> **Given records**

┌────────

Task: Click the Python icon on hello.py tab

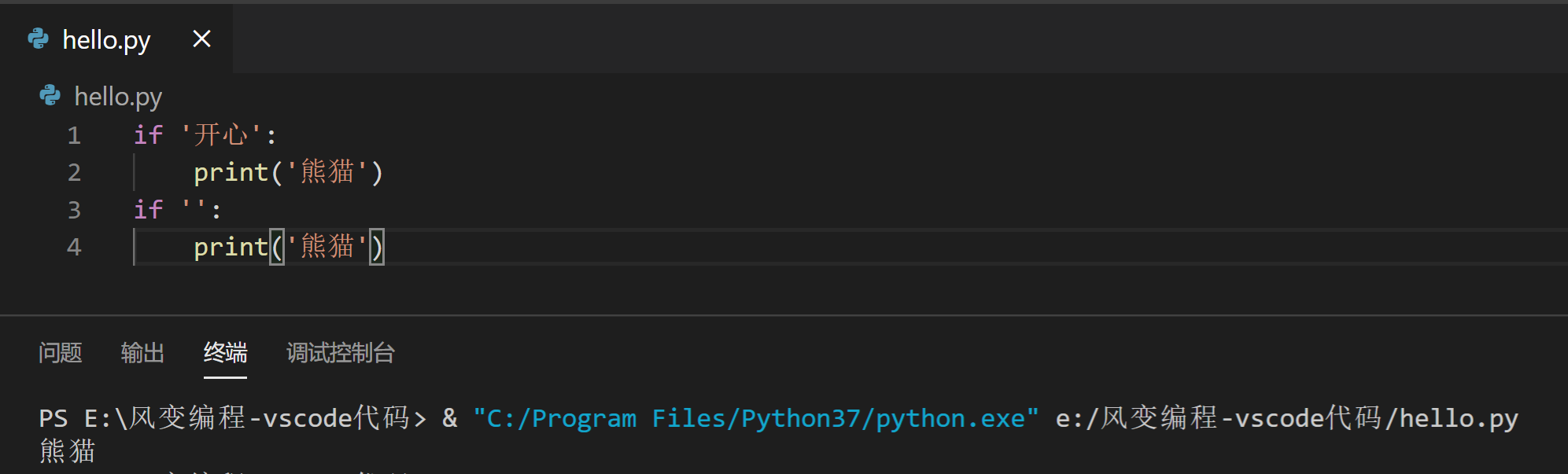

└────────
┌────────

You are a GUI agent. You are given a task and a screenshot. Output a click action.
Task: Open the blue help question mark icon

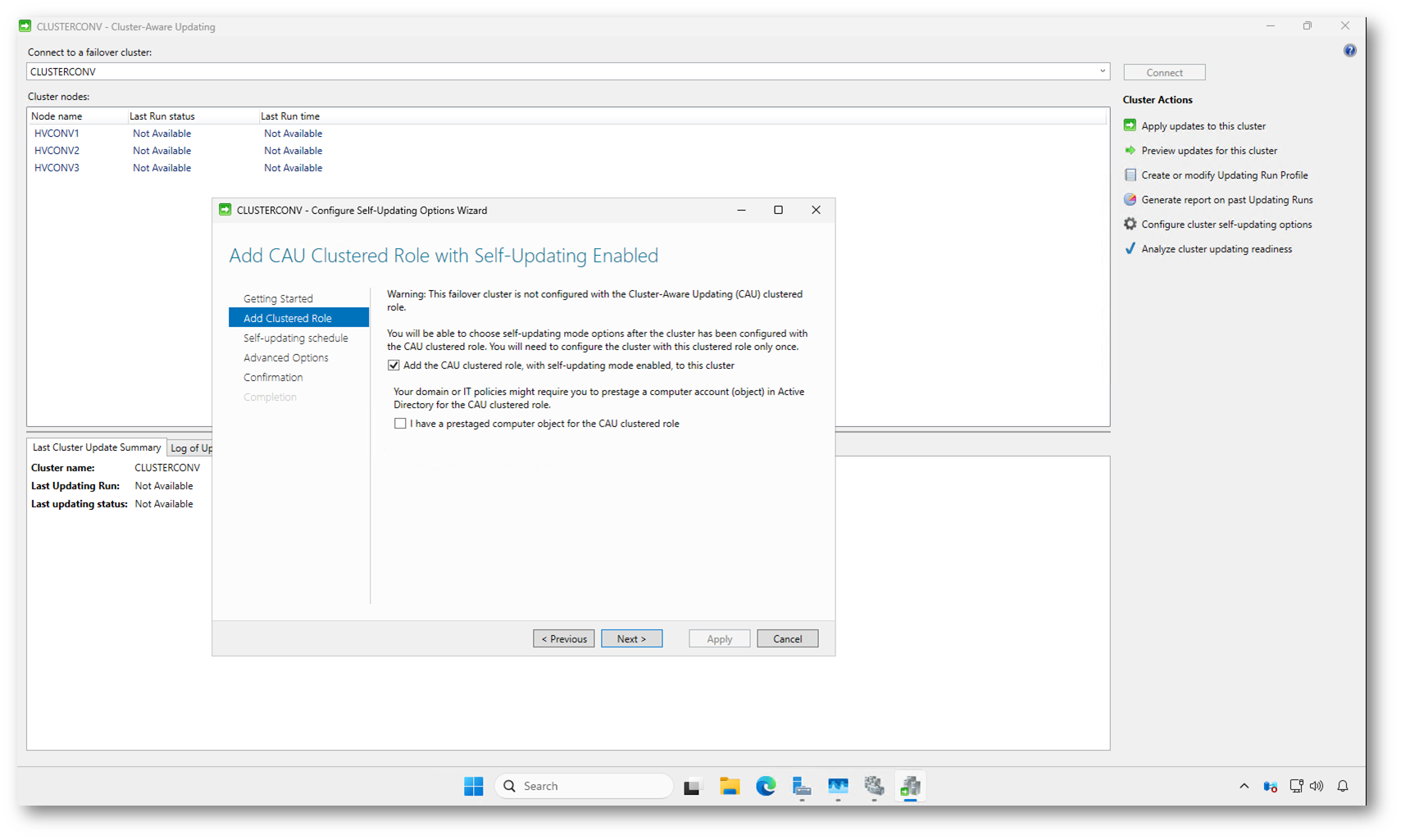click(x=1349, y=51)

└────────
┌────────

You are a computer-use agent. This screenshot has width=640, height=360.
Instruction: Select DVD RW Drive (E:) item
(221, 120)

└────────

> **Problem to work on**
Note how many lines in the material hold the word "agent", and give that number with nothing added.

> **Result of this task**
2